Бородатый, взгляд со стелы не снимая,
Лишь плечом пожал, потом сказал без чувства:
Неужели жажда сильная такая?
Что-то, Лёнька, на тебя смотреть мне грустно!
На фига смотреть? Тебя не заставляют,
Вот ведь чёрт, все знают, что мне в жизни нужно!
Все на правильную тропку наставляют,
Благородство из себя давя натужно!
Не учу тебя я, ты же не ребёнок,
В сорок пять учить, что лбом сдержать цунами,
Сам прекрасно знаешь, что от пьяных гонок
Не прибудет ни в умишке, им в кармане!
Хорошо, пускай мозгами я калека,
Ну, быстрей загнусь скорей с Серёгой встречусь,
Это лучше, чем нудить, как вы, полвека!
Ладно, выпью я, а то ведь обесцвечусь!
Лёнька влил в стакан чуток, потом добавил,
Посмотрел на водку, дёрнулся плечами,
После внутрь себя в один глоток отправил,
И из глаз довольство вытекло слезами.
Сашка краем рта лишь грустно улыбнулся,
Наблюдая Лёньки Удовлетворенье,
Пред могилой руки вздел в недоуменьи
И, сказав: Вот так, Серёжка! отвернулся.
Правый берег виден был, как на ладони:
Изумрудный коврик в жёлтом окрапленьи,
Там паслись две-три козы, овечки, кони
Пара аистов шагала в отдаленьи.
Сашка видит их, рука рвёт с треском ворот,
Тот, которого и нет, но как он душит!
Забивает гвозди в темя сердце-молот
И спокойствие души нещадно рушит.
Высох рот, глаза же влажно заблестели,
Мысли вьются в голове, как рой пчелиный,
Изливаются наружу дрожью в теле,
Будто Сашка, а не Лёнька пленник винный!
Лёнька друга состоянье замечает,
Взор довольный свой на берег направляет,
Но довольство гаснет, как искра на взлёте,
Побуждая Лёньку к умственной работе:
Это аистов там, что ли, ходит пара?
Или глюки, не спросясь, залезли в глазки?
Ну-ка, Сань, потрогай лоб мне, нет ли жара?
Если нет всё это выдумки и сказки!
Нет, не сказки это, Лёнька, и не чудо,
Это знак, нам явно кем-то подаваем,
Неизвестно, для чего, да и откуда,
Но, быть может, это скоро мы узнаем
4
Лучше детства может быть одно лишь юность!
Так она и есть чуть взрослое, но детство!
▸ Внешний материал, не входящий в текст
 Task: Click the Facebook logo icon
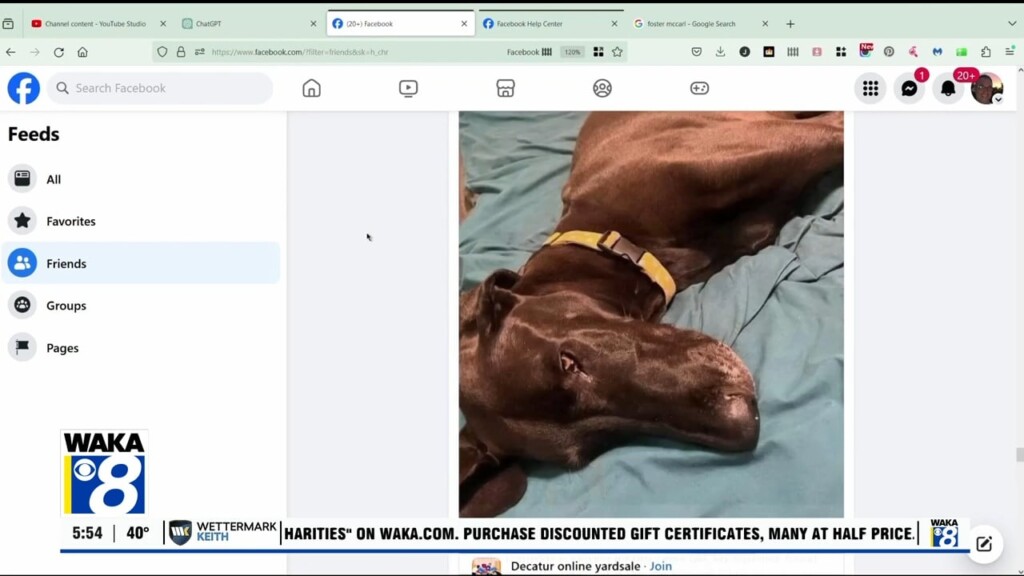click(24, 88)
На умы не скоро, ох, не скоро мудрость,
Поселившись в головах, окажет действо!
В самом чудном месте шарика земного
Шустрый Оредеж, как гончий пёс петляя,
Скалы красные упорно подмывая,
Тонет в Луге, чтоб тотчас родиться снова.
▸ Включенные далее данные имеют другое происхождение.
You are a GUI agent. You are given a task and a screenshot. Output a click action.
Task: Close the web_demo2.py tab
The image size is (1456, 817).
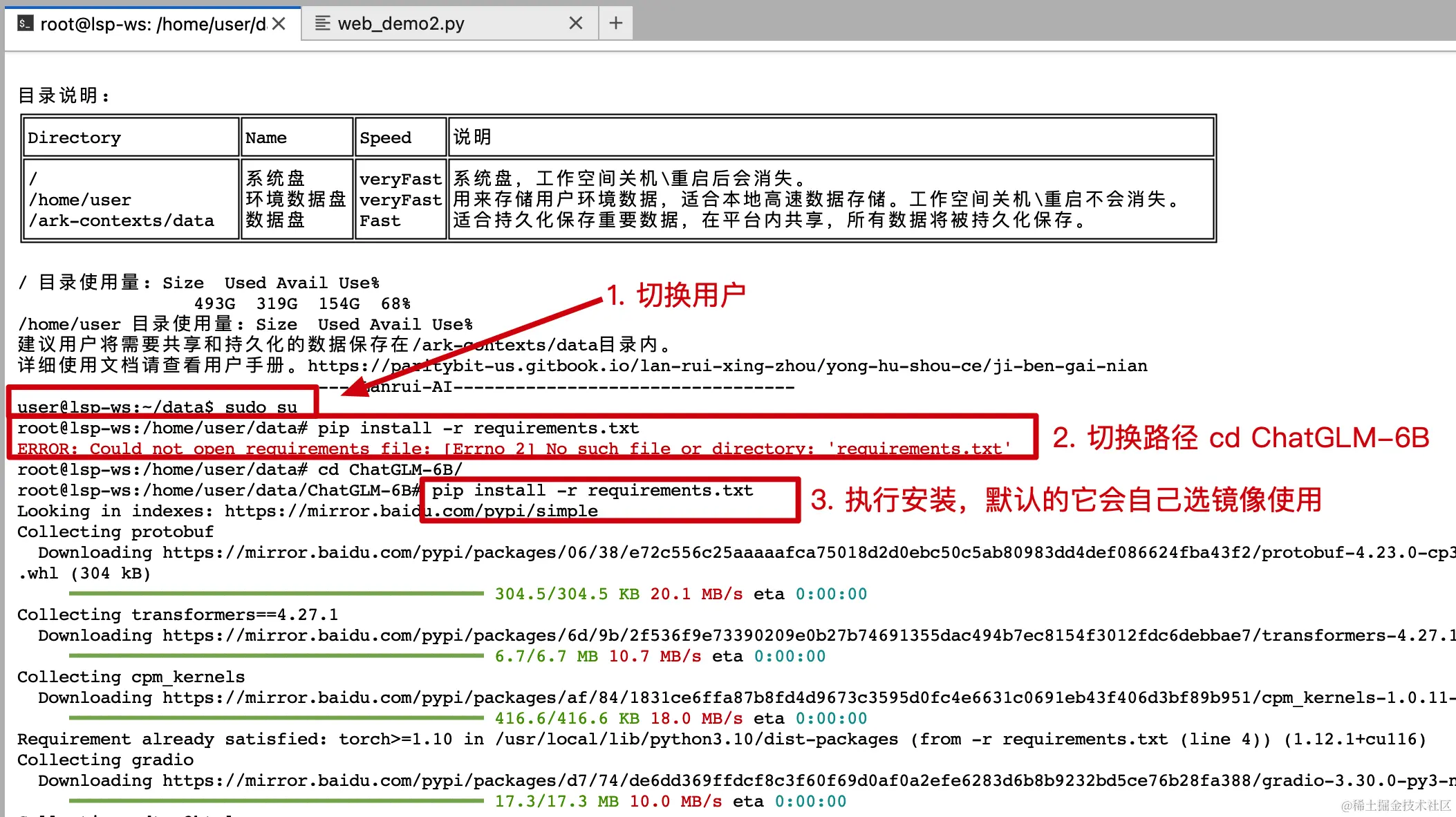575,24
И потом они вдвоём, легко и ровно,
Катят воды вдаль, солидности добравши,
А, войдя в залив и частью моря ставши,
Вдруг угаснут, окунувшись в дрёму словно
Десять первых лет Серёжки пролетели,
Как во сне в пуховой шёлковой постели
Без каких-то ярких, сочных впечатлений,
Без счастливых и печальных потрясений.
Да какие потрясенья в эти годы?
Ну, быть может, только собственные роды?
Но, по счастью, шок, что мы переживаем
От рожденья, он навечно забываем!
Но ещё такого в свете не бывало,
Чтобы горе хоть кого-то миновало!
Пусть оно имеет разные личины,
Но приходит к нам отнюдь не без причины.
И себе иммунитет мы прививаем
Тем, как с этим, первым, горем совладаем,
И идём по жизни: в ком-то радость, бодрость,
Ну, а в ком-то равнодушие и злобность!..
Шёл Серёжка на рыбалку ранним часом,
Солнце только в мир взглянуло сонным глазом,
Воздух сочен, свеж, без капельки изъяна,
Изумруд травы под простынью тумана.
Пять минут ходьбы, и вот родная речка,
Вот заветное уловное местечко,
Здесь всегда плотва голодная шныряет,
Всё, что ей ни кинешь, жадно заглотает.
Звучны в заводи тенистой рыбьи всплески,
Пальцы рвут в азарте тонкий волос лески,
На крючок насажен жирный вкусный шитик,
И Серёжка замирает, как в забытьи.
Глянуть сбоку, он не жив, ну точь картинка,
Но, вот клюнула кровавая гусинка,
И картинка моментально оживает
И Серёжка ловко рыбу подсекает!
Красногрудая, блестящая плотвица,
Не успев, наверно, толком удивиться,
Через миг уже тоскует на кукане,
Философствуя о жизненном обмане!
Пробежали три часа единой нотой,
И теперь Серёжка занят лишь заботой,
Как бы так ему нести свои трофеи,
Чтобы все их лицезрели ротозеи!
И решил пойти он дальнею тропою,
Что, по берегу змеясь по-над рекою,
На широкий луг проворно выбегала,
А потом в полей просторы уползала.
Три огромных валуна всегда лежали
С краю луга, будто травы охраняли;
Малость самую Серёжка утомился
И для отдыха на камне примостился.
Раз-другой раскрыло парня рот зевотой,
Веки сладкою наполнились дремотой,
Но вдруг резко разорвалось сна лобзанье,
И споткнулся ритм размеренный дыханья.
Рядом с камнем, где Серёжка примостился,
Не понятно, как? откуда? очутился
Аист бЕло-чёрный это всё реально!
И смотрел в глаза Сережкины печально.
И Серёжка, как в какой-то доброй сказке,
Подошёл к красивой птице без опаски,
Улыбнулся, потянулся к ней руками,
Но увидел пятна крови под крылами.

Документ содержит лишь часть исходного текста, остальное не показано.